Trecho do documento:
————

Declarações de "Curió", servidor da autarquia e apoiador do ex-prefeito Bocalom, geram forte repercussão nas redes sociais sobre critérios de cobrança e conduta funcional.

Rio Branco, AC – Uma forte polêmica tomou conta das redes sociais em Rio Branco envolvendo o Serviço de Água e Esgoto de Rio Branco (SAERB). Mensagens atribuídas a um servidor da autarquia, amplamente conhecido na cidade como "Curió" — irmão do também servidor Frank Lima e conhecido apoiador político do ex-prefeito Tião Bocalom —, geraram indignação entre os usuários do sistema de saneamento básico.

Nas postagens feitas em grupos de mensagens, o servidor defendeu publicamente que os consumidores que possuem ligações de água tratada pelo SAERB e que estão inadimplentes ou fora do padrão ideal de medição deveriam ter seus nomes negativados em órgãos de proteção ao crédito, como o SPC e o Serasa. O argumento utilizado por ele gira em torno da cobrança realizada com base na "média de consumo".

Indicação de compra de hidrômetros no comércio local

Além de sugerir a negativação dos moradores de Rio Branco, o servidor "Curió" afirmou nas redes sociais que qualquer cidadão que desejar regularizar sua situação e instalar um hidrômetro em sua residência pode fazê-lo por conta própria. Segundo a declaração do funcionário, basta o usuário procurar o "Mira Shopping" para adquirir o equipamento de medição.

Contradição, ligação política e indícios de irregularidade

O ponto que mais causou repercussão e questionamentos legais, no entanto, foi a admissão do próprio servidor sobre a sua situação pessoal. Nas mesmas interações, "Curió" revelou que também não possui hidrômetro instalado em sua casa e que optou por continuar pagando a conta de água com base na estimativa da média de consumo.

O servidor chegou a afirmar textualmente que poderia ter instalado o aparelho medidor em sua residência, mas que escolheu deliberadamente não o fazer, preferindo o modelo de taxação por média.

————

Registros listados:
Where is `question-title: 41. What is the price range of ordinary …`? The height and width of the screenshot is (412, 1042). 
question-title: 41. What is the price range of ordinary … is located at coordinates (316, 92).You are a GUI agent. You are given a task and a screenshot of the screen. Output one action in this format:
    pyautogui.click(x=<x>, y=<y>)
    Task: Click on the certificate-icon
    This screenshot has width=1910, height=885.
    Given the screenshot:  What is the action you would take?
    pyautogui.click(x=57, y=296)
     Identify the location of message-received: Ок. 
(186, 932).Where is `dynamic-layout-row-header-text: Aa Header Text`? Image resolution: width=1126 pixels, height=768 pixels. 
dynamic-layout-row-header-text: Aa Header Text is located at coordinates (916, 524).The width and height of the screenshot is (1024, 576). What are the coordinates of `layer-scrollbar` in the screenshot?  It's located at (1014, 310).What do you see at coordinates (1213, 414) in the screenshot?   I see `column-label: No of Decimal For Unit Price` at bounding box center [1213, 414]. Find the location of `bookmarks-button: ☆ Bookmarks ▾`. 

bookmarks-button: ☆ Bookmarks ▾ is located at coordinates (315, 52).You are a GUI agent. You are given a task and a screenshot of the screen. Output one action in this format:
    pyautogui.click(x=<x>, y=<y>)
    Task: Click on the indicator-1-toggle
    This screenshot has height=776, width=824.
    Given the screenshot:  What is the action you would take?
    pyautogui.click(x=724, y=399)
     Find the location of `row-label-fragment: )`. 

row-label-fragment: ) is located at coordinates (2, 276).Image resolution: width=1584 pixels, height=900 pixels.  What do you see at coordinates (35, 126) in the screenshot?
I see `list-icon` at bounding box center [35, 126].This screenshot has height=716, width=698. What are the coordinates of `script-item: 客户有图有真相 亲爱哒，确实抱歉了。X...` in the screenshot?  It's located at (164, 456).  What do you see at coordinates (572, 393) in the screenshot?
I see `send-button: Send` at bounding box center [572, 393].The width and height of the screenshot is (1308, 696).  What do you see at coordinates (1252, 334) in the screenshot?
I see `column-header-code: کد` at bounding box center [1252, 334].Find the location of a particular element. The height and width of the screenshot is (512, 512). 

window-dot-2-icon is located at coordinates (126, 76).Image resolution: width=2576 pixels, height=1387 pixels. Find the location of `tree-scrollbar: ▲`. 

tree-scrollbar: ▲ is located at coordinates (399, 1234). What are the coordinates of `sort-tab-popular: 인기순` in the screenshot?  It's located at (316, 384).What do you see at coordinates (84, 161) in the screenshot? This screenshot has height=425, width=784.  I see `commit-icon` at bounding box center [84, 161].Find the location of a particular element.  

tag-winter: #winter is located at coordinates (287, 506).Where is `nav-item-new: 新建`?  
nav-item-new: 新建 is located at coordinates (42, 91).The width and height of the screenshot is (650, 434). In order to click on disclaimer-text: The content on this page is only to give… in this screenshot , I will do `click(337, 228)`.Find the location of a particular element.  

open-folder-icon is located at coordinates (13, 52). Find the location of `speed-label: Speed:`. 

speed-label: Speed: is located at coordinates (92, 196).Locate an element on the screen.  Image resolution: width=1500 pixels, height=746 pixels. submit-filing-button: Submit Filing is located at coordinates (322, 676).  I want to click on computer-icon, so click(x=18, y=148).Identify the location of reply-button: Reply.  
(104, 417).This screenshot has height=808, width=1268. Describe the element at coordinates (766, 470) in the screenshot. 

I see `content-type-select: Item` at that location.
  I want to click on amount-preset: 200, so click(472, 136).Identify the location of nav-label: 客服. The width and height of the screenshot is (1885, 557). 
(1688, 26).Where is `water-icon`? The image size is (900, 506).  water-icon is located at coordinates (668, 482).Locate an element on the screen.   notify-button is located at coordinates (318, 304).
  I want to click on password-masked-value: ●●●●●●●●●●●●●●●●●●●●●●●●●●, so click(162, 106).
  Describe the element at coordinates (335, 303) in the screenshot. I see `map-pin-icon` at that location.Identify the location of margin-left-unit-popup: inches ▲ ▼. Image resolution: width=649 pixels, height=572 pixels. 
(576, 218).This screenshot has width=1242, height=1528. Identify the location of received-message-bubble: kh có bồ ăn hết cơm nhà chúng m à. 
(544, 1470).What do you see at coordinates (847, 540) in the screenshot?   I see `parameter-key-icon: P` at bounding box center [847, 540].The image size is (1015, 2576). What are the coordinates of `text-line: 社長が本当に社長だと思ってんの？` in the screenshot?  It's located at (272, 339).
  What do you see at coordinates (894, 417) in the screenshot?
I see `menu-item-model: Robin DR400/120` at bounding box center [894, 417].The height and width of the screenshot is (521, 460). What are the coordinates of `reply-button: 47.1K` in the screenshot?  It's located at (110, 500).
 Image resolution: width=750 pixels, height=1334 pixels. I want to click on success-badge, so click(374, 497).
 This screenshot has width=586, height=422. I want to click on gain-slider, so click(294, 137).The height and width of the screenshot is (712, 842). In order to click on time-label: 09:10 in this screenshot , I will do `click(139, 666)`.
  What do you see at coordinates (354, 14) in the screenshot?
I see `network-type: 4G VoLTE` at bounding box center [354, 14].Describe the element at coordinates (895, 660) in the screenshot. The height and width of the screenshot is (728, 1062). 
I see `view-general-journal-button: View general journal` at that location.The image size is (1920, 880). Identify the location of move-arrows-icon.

————

Partes do exercício:
a) Diga se cada afirmação concorda com a matéria sobre o SAERB, respondendo sim ou não e citando as palavras exatas do texto que decidem: (i) "Curió" tem hidrômetro instalado em casa; (ii) "Curió" é irmão de Frank Lima; (iii) as declarações foram postadas em grupos de mensagens.
b) Traduza para o inglês esta frase da matéria sobre o SAERB: "O servidor chegou a afirmar textualmente que poderia ter instalado o aparelho medidor em sua residência, mas que escolheu deliberadamente não o fazer, preferindo o modelo de taxação por média."
c) Reproduza o trecho da matéria sobre o SAERB que vai de "Além de sugerir" até "equipamento de medição.", inclusive.
A listagem não tem nenhum papel neste exercício.

Tarefas resolvidas:
a)
(i) Não: "também não possui hidrômetro instalado em sua casa"
(ii) Sim: "irmão do também servidor Frank Lima"
(iii) Sim: "Nas postagens feitas em grupos de mensagens"

b) The employee went so far as to state explicitly that he could have installed the meter in his home, but that he deliberately chose not to, preferring the average-based billing model.

c)
Além de sugerir a negativação dos moradores de Rio Branco, o servidor "Curió" afirmou nas redes sociais que qualquer cidadão que desejar regularizar sua situação e instalar um hidrômetro em sua residência pode fazê-lo por conta própria. Segundo a declaração do funcionário, basta o usuário procurar o "Mira Shopping" para adquirir o equipamento de medição.